I hope that helps, Tom.

Tom White: Yes. That’s good. Maybe one more follow up for you. I want to make sure I understand the breakage revenue stuff. So this is deferred revenue that I guess the accounting rules say that you can recognize some of that over time, even if consumers don’t actually kind of take the rides. But thus far, you haven’t been recognizing any of that as revenue. But you’re now going to start doing that. And, I don’t know, maybe help us like understand, like, how much could that potentially offset the negative restatement to revenue kind of going forward from the wallet issue you talked about?

Ben Lu: Yes, sure, Tom. This is actually a rather technical accounting question that you’ve provided, so I’ll try not to be too technical with it. The way I tend to characterize this to folks who are not familiar with breakage revenue, think of it as a gift card, right? If someone gave you a $50 gift card, you want to purchase $45, you have $5 remaining on your gift card, there’s a probability that whether you or others just never use that remaining balance, whether it’s because you lost it, you threw it away or forget to use it, but probability is that there’s a significant portion of those people will never redeem the remaining portion of their gift cards. This is very similar to what we have. We have what we call preloaded wallet balances.
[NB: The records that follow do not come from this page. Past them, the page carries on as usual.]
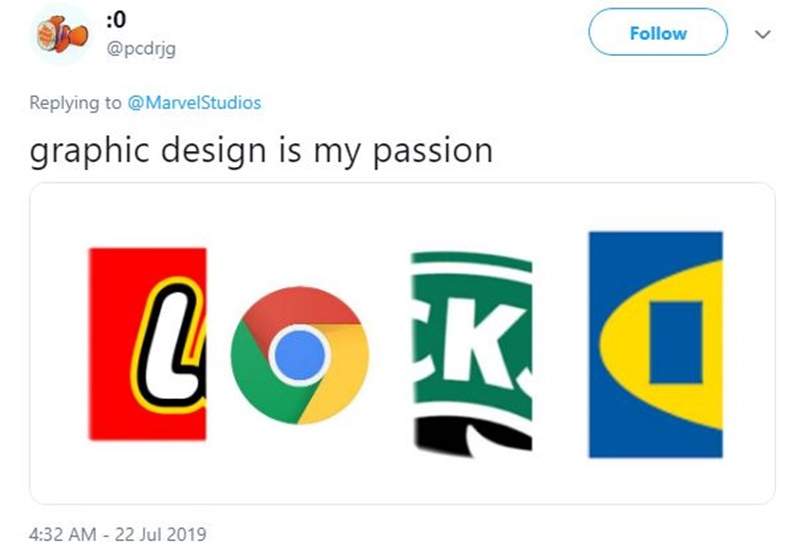This screenshot has height=553, width=800.
Task: Click the LEGO letter L logo
Action: 147,345
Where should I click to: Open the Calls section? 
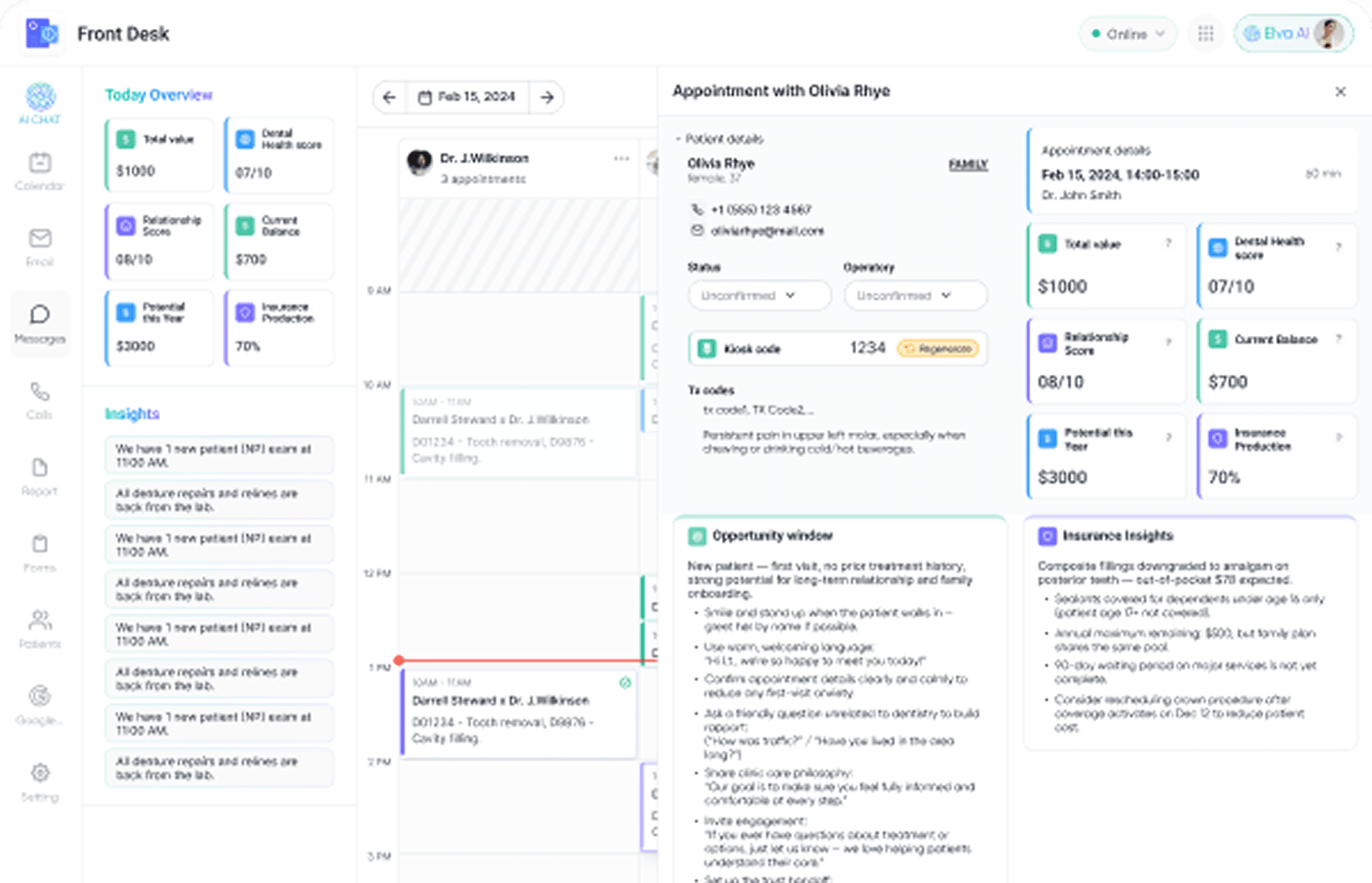point(40,400)

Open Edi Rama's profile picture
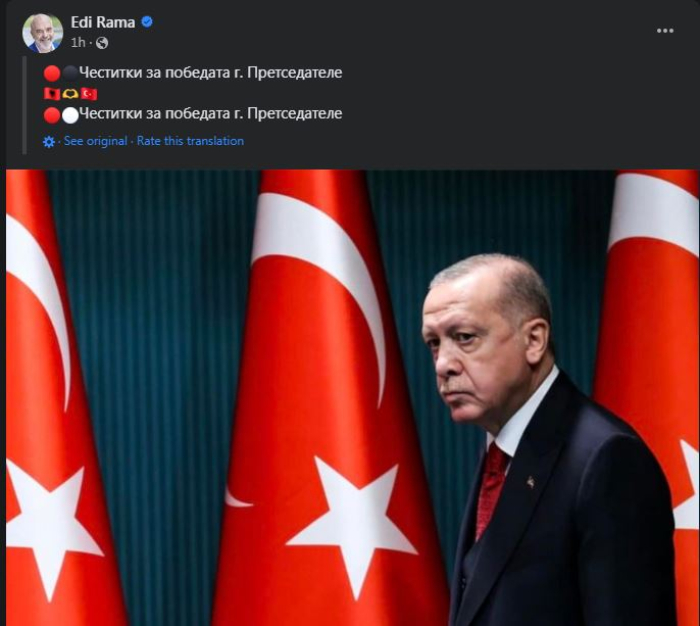(x=43, y=33)
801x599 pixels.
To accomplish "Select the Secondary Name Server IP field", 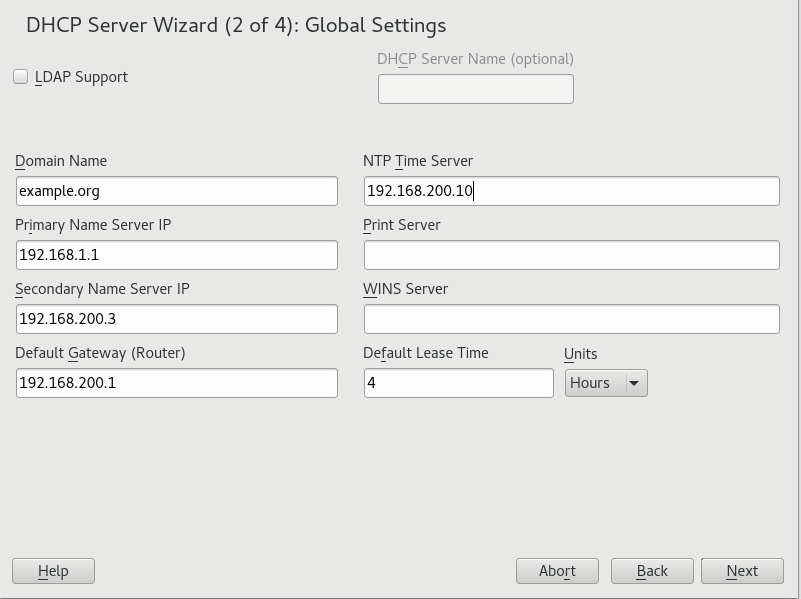I will 177,319.
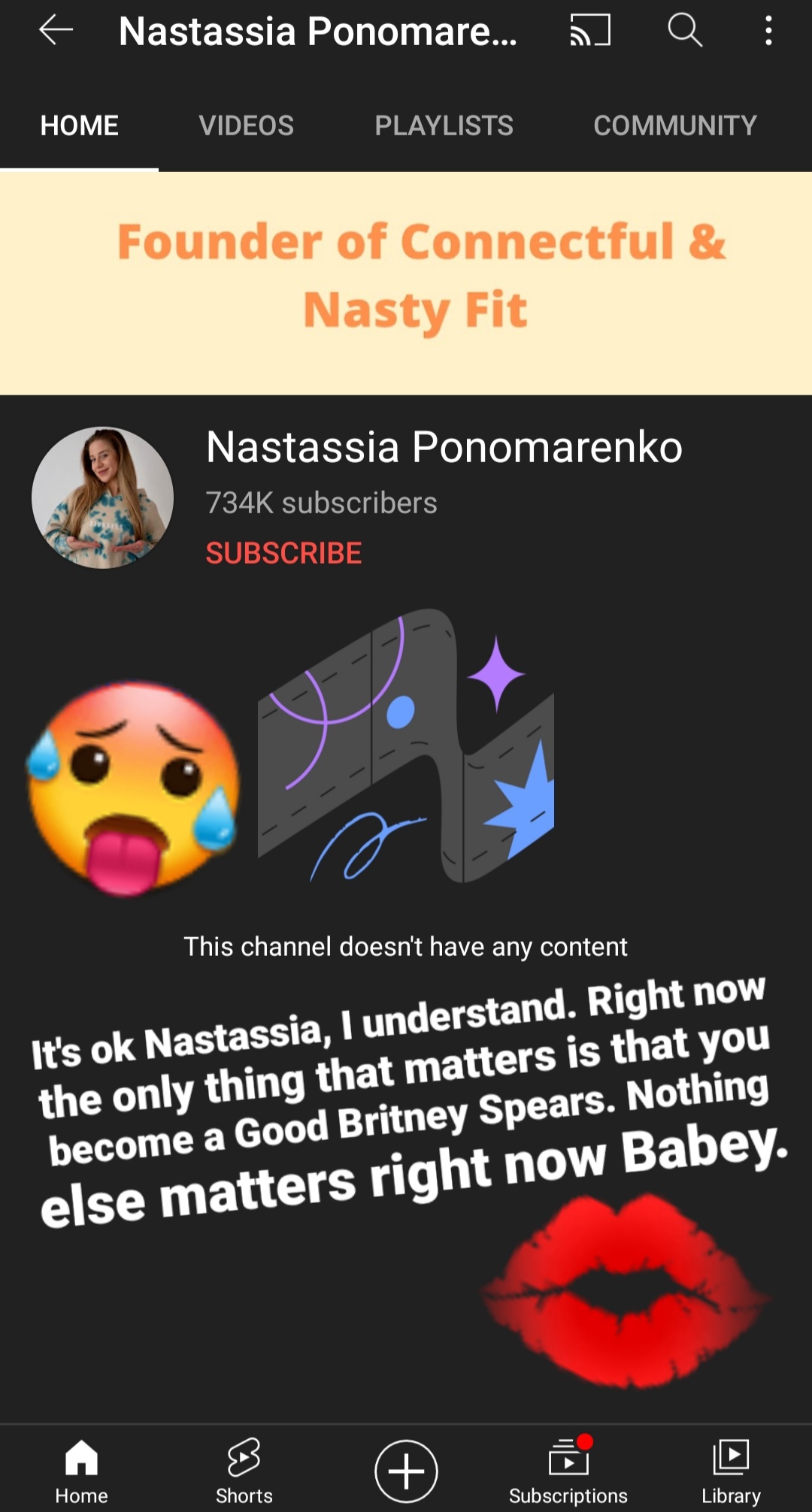Open the three-dot overflow menu

(x=768, y=31)
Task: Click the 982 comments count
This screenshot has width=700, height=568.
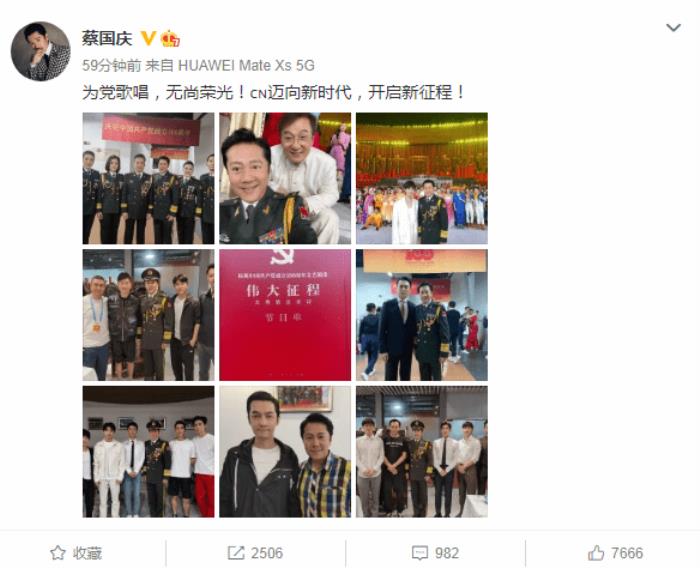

So when you do a ride, you want to put in $5, $10, et cetera. And then we run probability across our wallet balance to see what’s the probability that someone’s ever going to make a transaction within their wallet? And over time, whether we do it one year, two year, et cetera, you look at data and you start realizing that we have $67 million wallet balance here in the U.S. The probability of that is, and you said what’s the chance that someone’s going to make a transaction within that wallet balance? And if the probability suggests that a portion of it will never be touched, that’s what we look at what we will call a — what I called a one-time true up to our revenue. So you’ll see a pretty meaningful bump up in our revenues next quarter because of this true up.

We’re obviously working with our auditors to estimate what that magnitude would be. But you can say it’s a pretty meaningful portion of that $67 million. And then on a go-forward basis, just like in that gift card analogy I mentioned, we’re going to continue to book a certain percent of our revenues as breakage revenues, meaning the revenues that we can recognize from the wallet as part of our deferred revenue balance. It’s a little early for me to say what that number is, because that’s something that we’re still working with our auditors, but I would say high level, Tom, industry average is that breakage revenues are somewhere in the 5 — I would say maybe 5% to 8% range on a go-forward basis. But we still need to finalize that with the auditor, so don’t hold me to do that yet.